**EXERCISE PASSAGE**
━━━━━━

Just approach Thermaltake and tell them about your issue, they may be able to help.


----------



## newtekie1 (Sep 20, 2018)

I think it is important that you stop using your system right away!  This old logo could cause other parts to fail. The logo is the backbone of your system, if it goes bad it could kill every component in your system.  You definitely don't want to be relying on an older style logo to run your system.


----------



## Honey (Sep 20, 2018)

Dudes, dont wakeup this old thread. Ive bought 2 more cases after this thread  nzxt h700i and cm h500 mesh


----------



## eidairaman1 (Sep 20, 2018)

Honey said:


> Dudes, dont wakeup this old thread. Ive bought 2 more cases after this thread  nzxt h700i and cm h500 mesh



Did those have the newer logos? How you liking the cases?

━━━━━━

**PROVIDED MATERIAL**
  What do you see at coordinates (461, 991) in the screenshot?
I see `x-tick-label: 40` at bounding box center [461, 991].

━━━━━━

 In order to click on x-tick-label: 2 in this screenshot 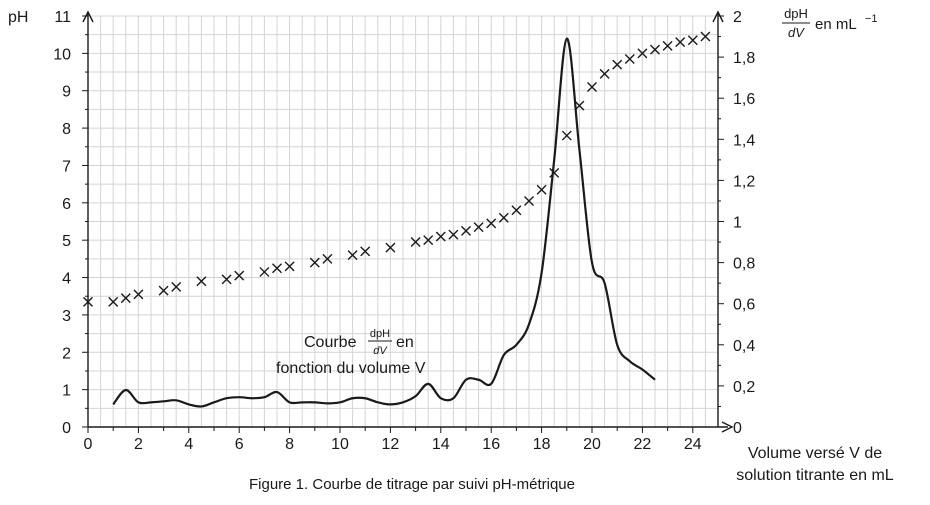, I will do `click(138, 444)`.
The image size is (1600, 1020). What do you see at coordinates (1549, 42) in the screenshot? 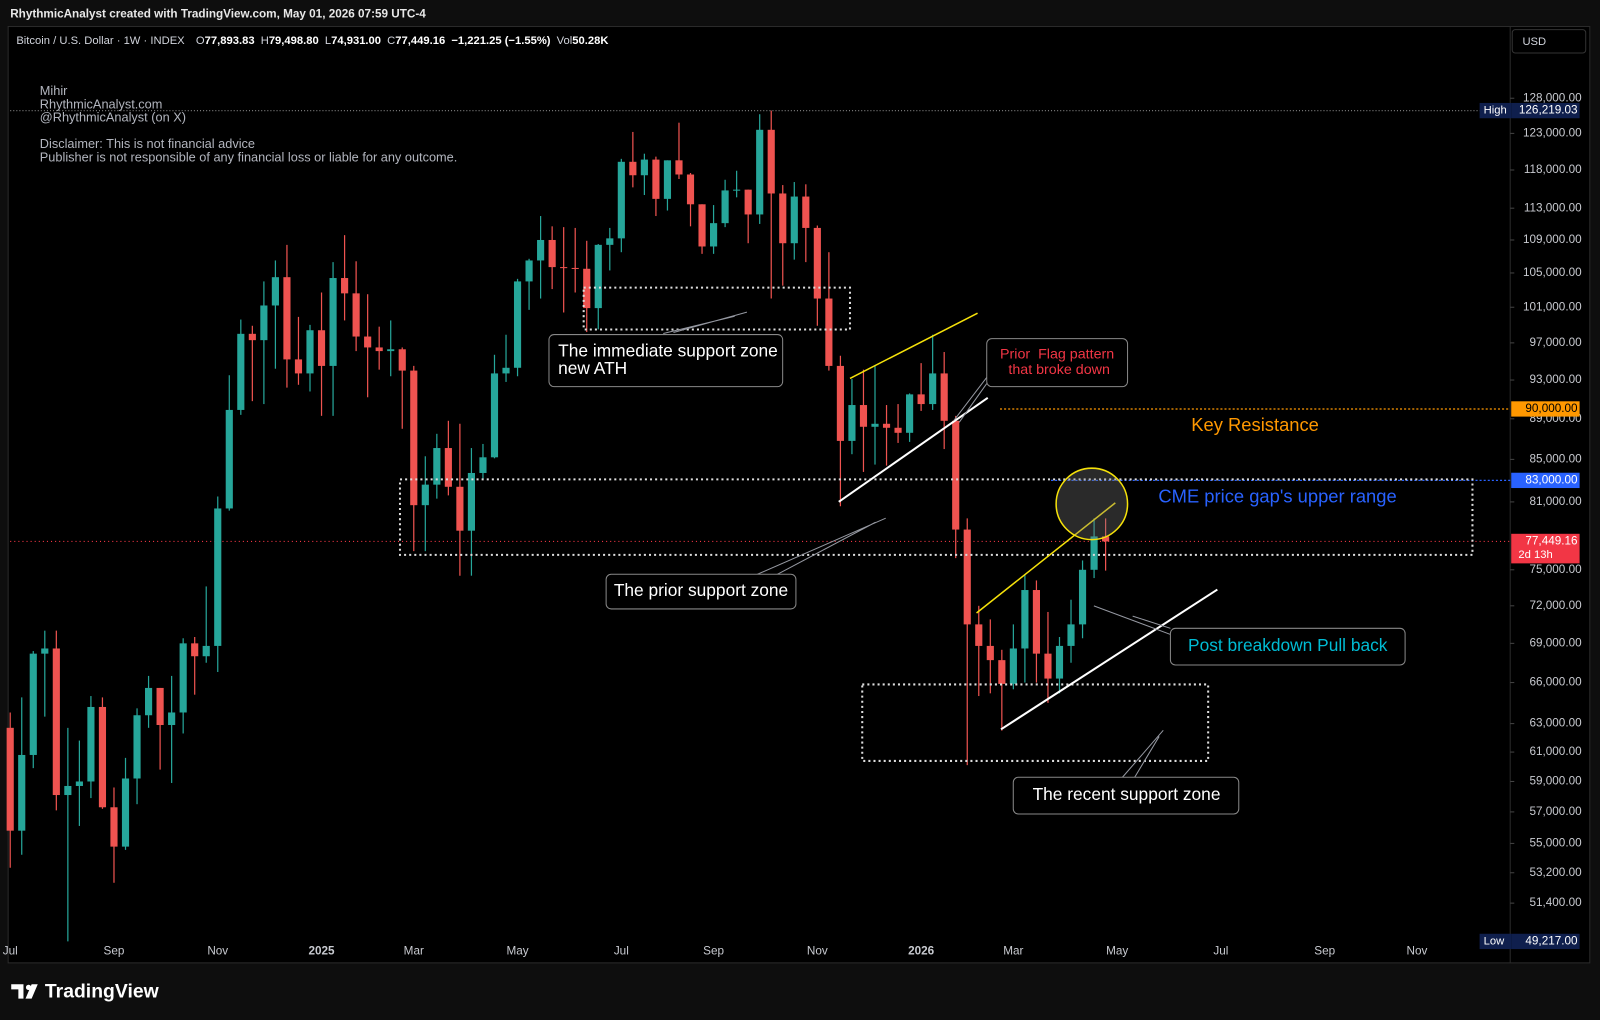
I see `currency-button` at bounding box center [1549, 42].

━━━━━━

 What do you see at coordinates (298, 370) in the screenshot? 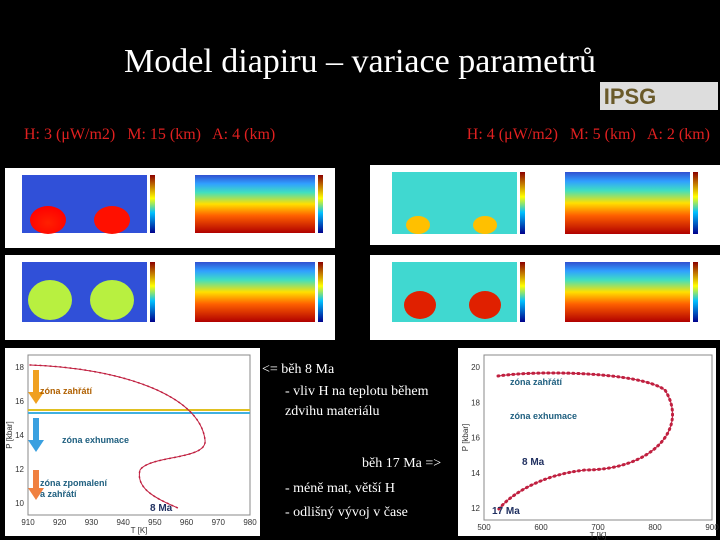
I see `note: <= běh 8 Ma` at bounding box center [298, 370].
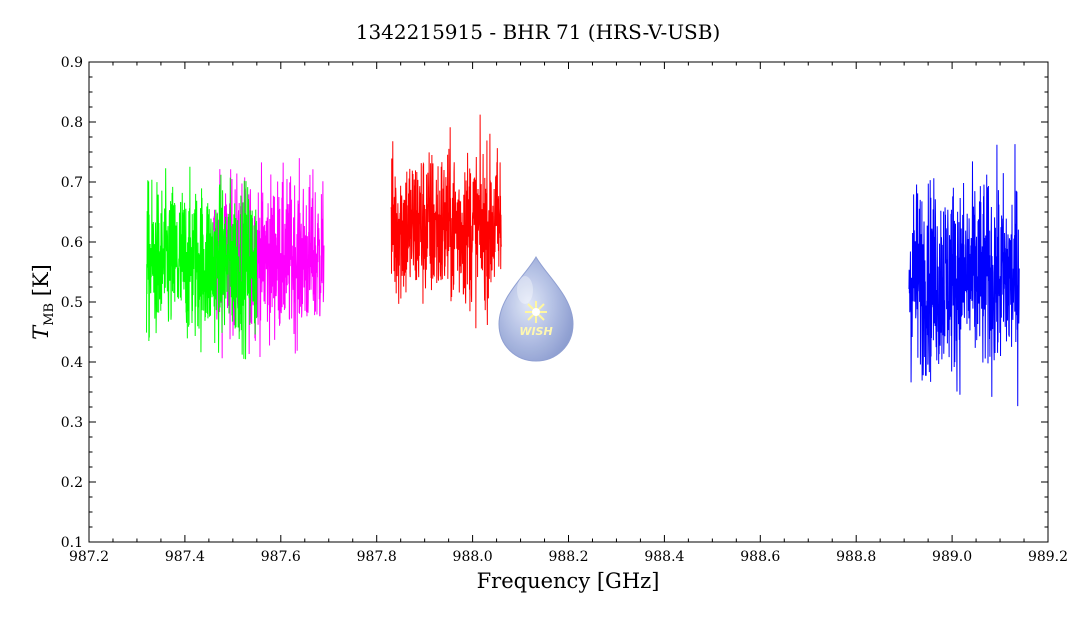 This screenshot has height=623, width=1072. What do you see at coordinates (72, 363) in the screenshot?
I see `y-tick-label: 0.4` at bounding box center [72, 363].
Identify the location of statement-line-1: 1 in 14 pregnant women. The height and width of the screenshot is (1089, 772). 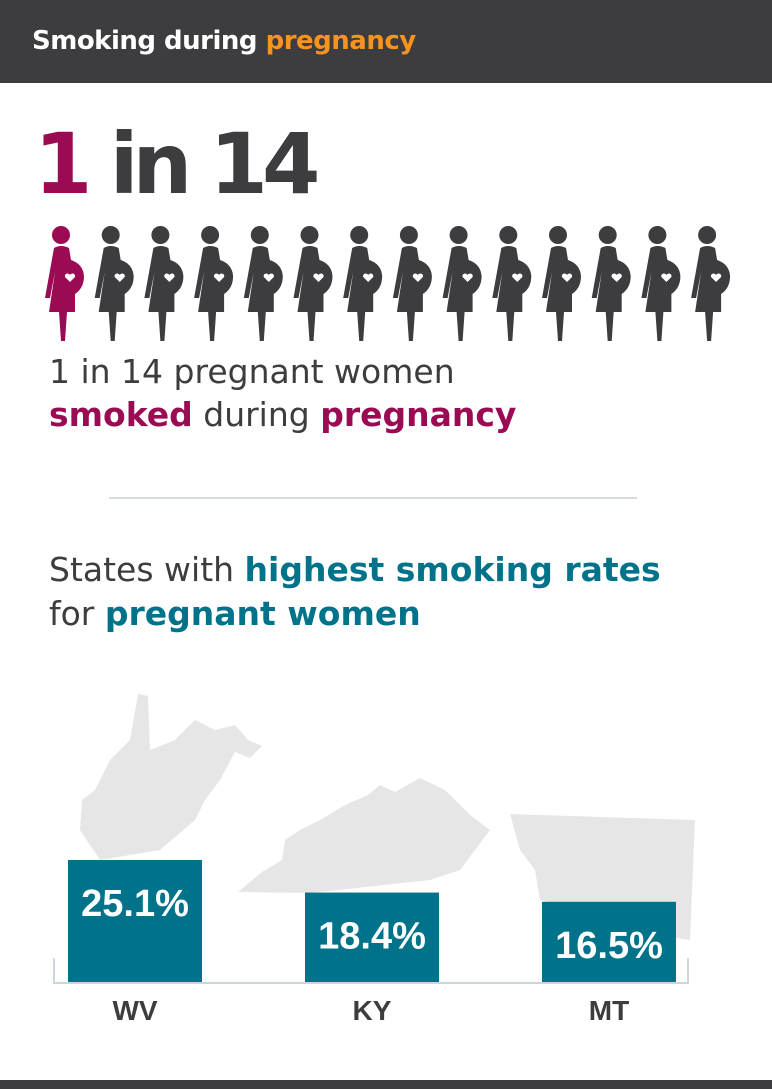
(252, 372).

━━━━━━

**TASK TO COMPLETE**
Say whether each statement agrees with the forum thread, answering yes or no and quoting the words from the thread that decide it.
1. Honey bought two more cases after the thread was started.
2. newtekie1 says it is fine to keep using the system.
3. eidairaman1 asks whether the new cases have the newer logos.

**RESULT**
1. Yes: "Ive bought 2 more cases after this thread"
2. No: "I think it is important that you stop using your system right away!"
3. Yes: "Did those have the newer logos?"